気づけば信号は青に変わっている。俺は慌ててアクセルを踏んだ。

「教授…」

車を走らせ、再び声を掛けると教授は目を閉じた。

「悪いが、眠い。大学へ着いたら起こしてくれ」

「は、はい…」

仕方なく俺は運転に集中することにした。本当はもっと色々聞きたいことがあったのだが、諦めるしか無い。

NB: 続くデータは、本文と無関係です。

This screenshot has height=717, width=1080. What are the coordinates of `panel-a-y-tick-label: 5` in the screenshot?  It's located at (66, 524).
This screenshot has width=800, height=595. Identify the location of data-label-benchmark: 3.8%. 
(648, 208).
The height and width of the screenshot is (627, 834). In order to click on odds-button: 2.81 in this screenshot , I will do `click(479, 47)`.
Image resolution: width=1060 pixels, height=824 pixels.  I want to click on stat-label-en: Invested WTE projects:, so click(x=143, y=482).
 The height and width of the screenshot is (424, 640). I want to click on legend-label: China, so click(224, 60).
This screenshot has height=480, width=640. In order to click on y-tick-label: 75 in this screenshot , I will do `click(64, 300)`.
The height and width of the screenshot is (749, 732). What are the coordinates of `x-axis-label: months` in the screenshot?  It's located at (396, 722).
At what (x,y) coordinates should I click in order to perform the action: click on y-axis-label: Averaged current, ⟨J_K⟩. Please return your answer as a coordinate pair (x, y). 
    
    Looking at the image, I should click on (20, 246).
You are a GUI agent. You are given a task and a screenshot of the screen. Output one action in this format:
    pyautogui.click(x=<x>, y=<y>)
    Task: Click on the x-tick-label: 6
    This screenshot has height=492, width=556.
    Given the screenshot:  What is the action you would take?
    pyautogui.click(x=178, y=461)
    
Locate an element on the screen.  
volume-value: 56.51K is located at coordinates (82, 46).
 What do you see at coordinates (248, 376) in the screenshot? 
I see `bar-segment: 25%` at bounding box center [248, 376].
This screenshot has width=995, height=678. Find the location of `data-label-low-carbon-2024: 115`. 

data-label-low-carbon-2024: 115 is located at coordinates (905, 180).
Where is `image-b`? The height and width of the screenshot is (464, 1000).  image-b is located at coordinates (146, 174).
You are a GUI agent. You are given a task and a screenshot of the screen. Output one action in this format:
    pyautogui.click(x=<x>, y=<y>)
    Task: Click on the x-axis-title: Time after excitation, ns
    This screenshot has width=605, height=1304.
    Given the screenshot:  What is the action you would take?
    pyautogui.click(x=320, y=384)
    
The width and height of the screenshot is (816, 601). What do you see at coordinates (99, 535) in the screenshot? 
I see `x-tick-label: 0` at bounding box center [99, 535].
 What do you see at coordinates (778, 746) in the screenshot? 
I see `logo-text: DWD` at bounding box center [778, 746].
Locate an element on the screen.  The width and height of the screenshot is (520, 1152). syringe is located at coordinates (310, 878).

教授は暇さえあれば研究か寝ることしか興味がない人だ。
ここで無理に話しかけて起こそうものなら不機嫌になるだけなのだから―。



****

「教授、着きましたよ。起きて下さい」

大学の駐車場に到着すると、教授に声を掛けた。

「ん?ああ。着いたのか…ふわぁ~…」

教授は車内で伸びをした。

「それにしても随分よく眠っていましたね」

「ん?そうか?」

メガネを外して目をこする教授。

「とりあえず降りましょう」

「そうだな」

俺と教授は車を降りると研究室へ向った。

「実はな…」

大学のキャンパス内を歩いていると不意に神妙な顔をした教授が話しかけてきた。

「何ですか?」

「今…車の中で昔の夢を見たんだ…」

「夢ですか?教授でも夢を見ることがあるんですね?」

「何だ?それは一体どういう意味だ?」

ジロリと俺を見る教授。

「いえ、いつも夢のような研究ばかりしているので実際は眠っている間は夢なんか見ない方だと思っていました」

「全く、人が真面目に話しているのにお前という奴は…。もういい、お前には何も話さん」

「あ、すみません。そんなこと言わずに教えてくださいよ」

教授の見た夢と言う話に興味がわいてきた。

「そんなに聞きたいか?なら教えてやろう。それはな昔の夢だ。初恋の人に再会する夢だ」

「へ~…教授の初恋の相手ですか?どんな女性ですか?」

「優しくて、芯が強く…責任感の強い女性だった。何しろ美人だったしな」

教授は昔を懐かしむような遠い目で語っている。

「そうですか…」

何故かその話を聞いた時、一瞬彩花の姿が頭に浮かんだ。

「それで?その初恋の女性とはどうなったのですか?」

「ああ、無事に結婚したぞ?」

その話に仰天してしまった。

「え?!きょ、教授…っ!結婚してるんですかっ?!」

知らなかった!プライベートなことは滅多に話さないし、乱れ切った生活をしているので絶対に独身だと思っていたのに!

「いや、正確に言えば結婚していたってことだ」

「あ…ひょっとして…」

離婚の二文字が頭に浮かんだ。

「言っておくが離婚ではないぞ?死別だったんだ。妻は…42歳で病気で亡くなったんだ」

「そ、そうだったんですか…」

先ほど少し揶揄ってしまったことに罪悪感を感じてしまう。

「だから、上野。頑張れよ…」

「え?」


「頑張って南さんを救えってことだ」

「はい、分かりました」


この時は、教授の言葉の重みを俺はまだよく理解していなかった。

教授の言葉の真の意味を知るのは…ずっと先のことになる―。